** Opening EXTRACTED INFORMATION block **
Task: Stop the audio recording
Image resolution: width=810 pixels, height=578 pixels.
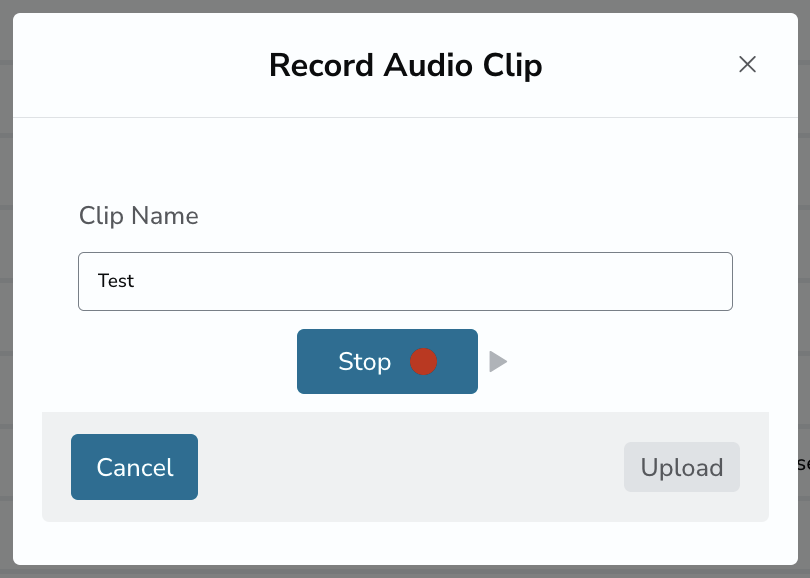Action: point(387,362)
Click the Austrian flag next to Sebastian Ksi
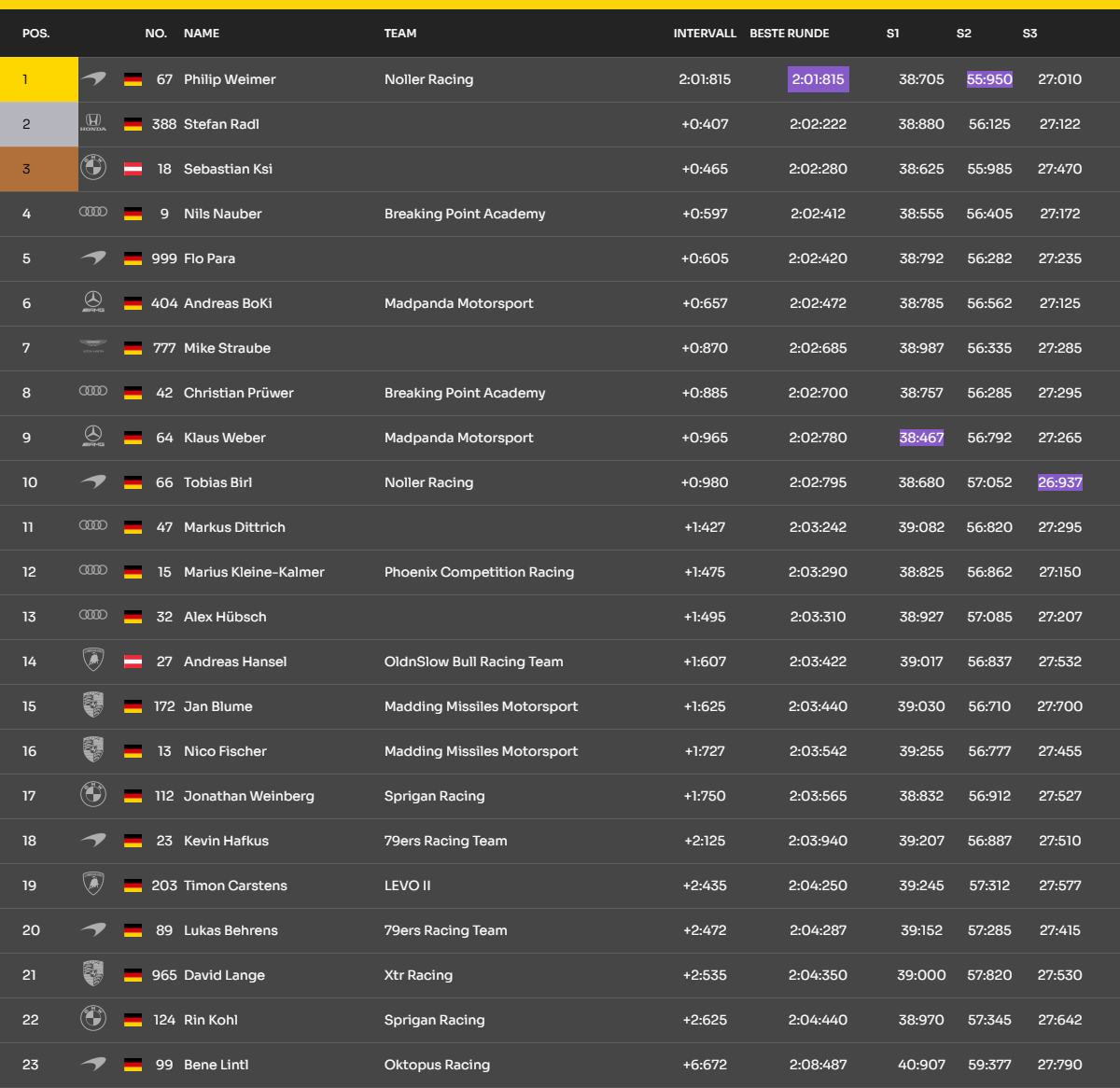This screenshot has width=1120, height=1088. 133,169
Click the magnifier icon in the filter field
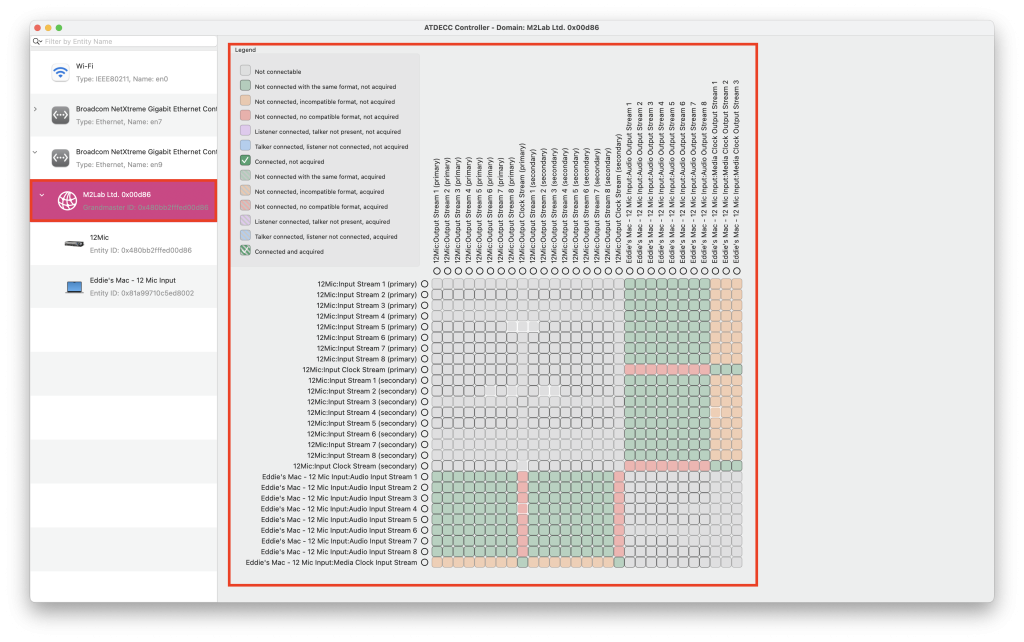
** Closing EXTRACTED INFORMATION block **
Would you set down the listing exactly, omitting pictures?

Task: Stop the audio recording
Image resolution: width=810 pixels, height=578 pixels.
Action: point(387,362)
Click the Austrian flag next to Sebastian Ksi
This screenshot has width=1120, height=1088. 133,169
Click the magnifier icon in the filter field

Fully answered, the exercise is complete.